Nonfiction – history
336 pages, Trade Paper
Illustrations: Yes, black and white, marginal quality
Suitable for eReader: Depends – if you read the end notes, no; if you don't care, yes.
The biggest complaint Rainy Day has of this book is the author's use of end notes instead of foot notes! But, as those of you who know Rainy Day know, that's a favorite rant of hers!
Rainy Day was aware that convicts had been sent to the Colonies, but had no idea it was so many or why. She naively thought it was a choice – go and get a second chance, or stay and face worse. Rainy Day did know about the penal colonies in Australia, which were true penal colonies. Here, in our Colonies, the people were sold for a finite period of time (7 or 14 years) and their owners had complete control over them. Some were cruel, some were not. Many of the convicts ran away, some actually became model citizens and their early lives forgotten.

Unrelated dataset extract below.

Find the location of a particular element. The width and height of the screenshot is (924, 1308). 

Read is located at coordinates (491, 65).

In that period, starving children who stole a piece of bread were sentenced to death if caught. It was not an easy time to be alive – it was certainly not 'the good old days!' This book brings to life many of the convicts of the time, some of who survived the ocean voyage, some of who did not. It is a part of American History that isn't taught in the schools, and has had ramifications on our judicial system through the years.
It is a fascinating read, well written (except for the end notes!), and worth your investment in both time and money.